Learn cross-batch metacells using interpretable self-supervised prototype learning to denoise and preserve biological structure in single-cell data — without using labels.

📄 Read the paper (ICLR 2025 - LMRL Workshop)

Overview

Single-cell RNA-seq data is often noisy, sparse, and affected by batch effects, which can obscure meaningful biological insights.
scProto is an interpretable self-supervised prototype learning method that learns biologically meaningful prototypes and decodes them into metacells — compact, denoised representations of cell populations across batches.

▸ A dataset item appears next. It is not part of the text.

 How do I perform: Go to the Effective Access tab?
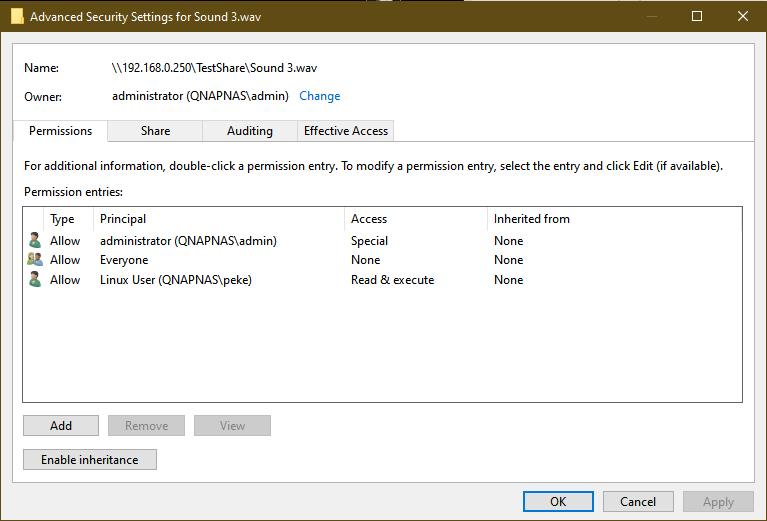346,131
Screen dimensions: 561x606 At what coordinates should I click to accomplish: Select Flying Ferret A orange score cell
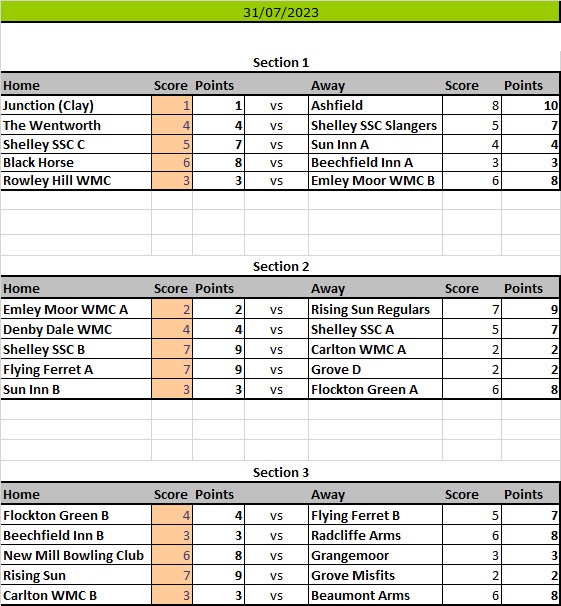(x=172, y=369)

• Learns cross-batch metacells that reflect biologically meaningful cell groups
• Trained to preserve biological structure and cell-cell relationships in the embedding space while mitigating batch effects
• Fully label-free, requiring no annotations

Key Features

• Interpretable prototype learning and metacell decoding across datasets
• Embedding space that maintains biological topology and local cell relationships
• Enhances single-cell analysis by denoising gene expression and overcoming data sparsity

Model Architecture

scProto builds upon the CVAE architecture from scPoli, designed for interpretable reconstruction of gene expression, and combines it with a self-supervised prototype learning strategy based on SwAV (Swapped Assignment between Views).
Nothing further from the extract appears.